A shot of the picnic area at Buena Vista.  The tasting room is to the right (off camera) and the boulder with Agoston's plaque is to the left.

 

 

Me posing by the outdoor tasting spot on Buena Vista.  Agoston's boulder is just out of sight to the left.  Or possibly to the right. Aren't I jaunty?  Of course I am. I love cool weather.

This look is useful if you want to keep the fucking sweater-wearing yuppies from crowding you at the tasting bar.  It's working so well here that I've even scared off the bartender.

 

 

And here's a shot of dad, standing across the sidewalk from me.  Yes, this is too small a pic for you to really recognize him in.  Yes, that's intentional.

 

 

Along with the boulder with Agoston's plaque, Buena Vista had a bunch of giant old casks lying around. A good oak cask is only usable for a decade or so.  After that the oakiness of it is all leeched away, and it's useless for aging wine. Cheap wine uses oak chips in old casks, or they nail fresh oak boards inside of casks for the same effect.  No one uses casks this large anymore either. Here's another old cask.

I did not pet the orange kitty; it looked cold and was huddled against the weather, with very sleepy eyes at half mast.

_EXTRACTED DATA:_
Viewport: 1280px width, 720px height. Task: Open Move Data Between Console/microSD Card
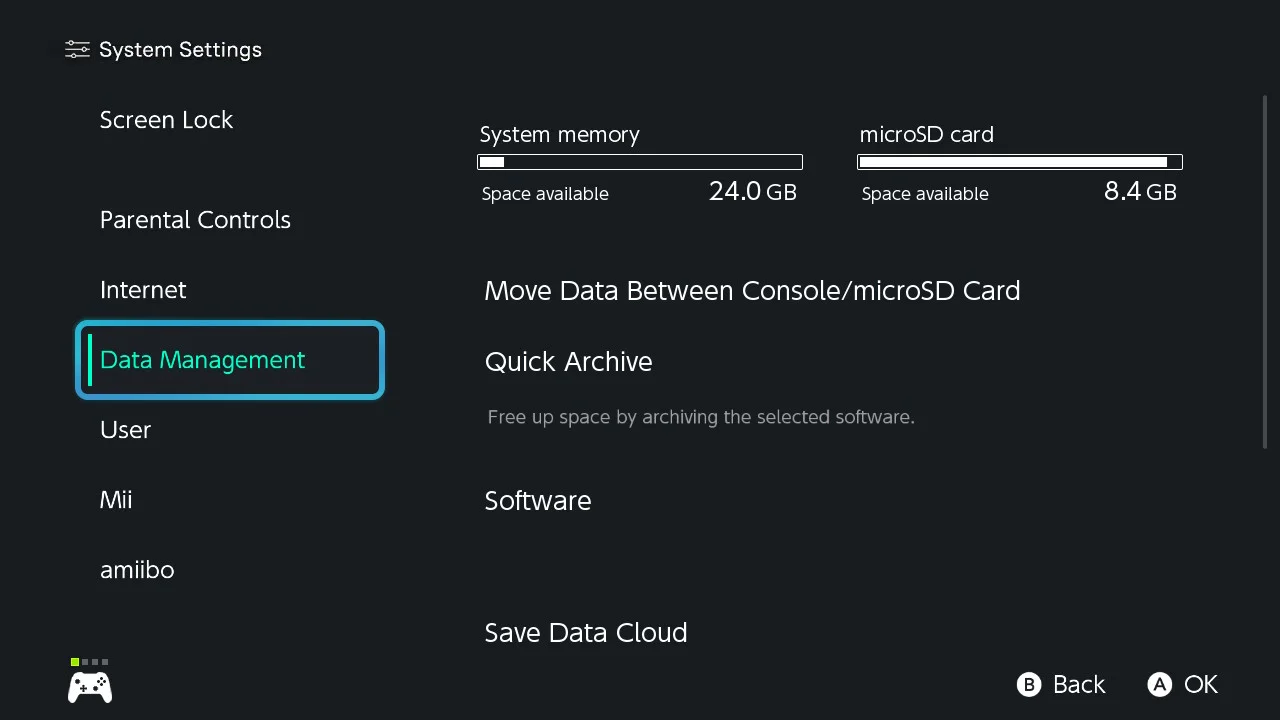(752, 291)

* * *

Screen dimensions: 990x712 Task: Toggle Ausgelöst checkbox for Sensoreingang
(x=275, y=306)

_TASK REQUIREMENTS:_
#1 Answer these from the Buena Vista captions:
(a) In the picnic-area shot, where is the tasting room?
(b) For about how long is a good oak cask usable?
(c) What does cheap wine use in place of fresh casks?
#2 In the Buena Vista captions, restate the text from "Me posing by" to "Yes, that's intentional.", swapping "dad" for "my father".

_THE RESPONSES:_
#1
(a) It is to the right, off camera.
(b) About a decade.
(c) Oak chips in old casks, or fresh oak boards nailed inside casks.

#2
Me posing by the outdoor tasting spot on Buena Vista.  Agoston's boulder is just out of sight to the left.  Or possibly to the right. Aren't I jaunty?  Of course I am. I love cool weather.

This look is useful if you want to keep the fucking sweater-wearing yuppies from crowding you at the tasting bar.  It's working so well here that I've even scared off the bartender.

 

 

And here's a shot of my father, standing across the sidewalk from me.  Yes, this is too small a pic for you to really recognize him in.  Yes, that's intentional.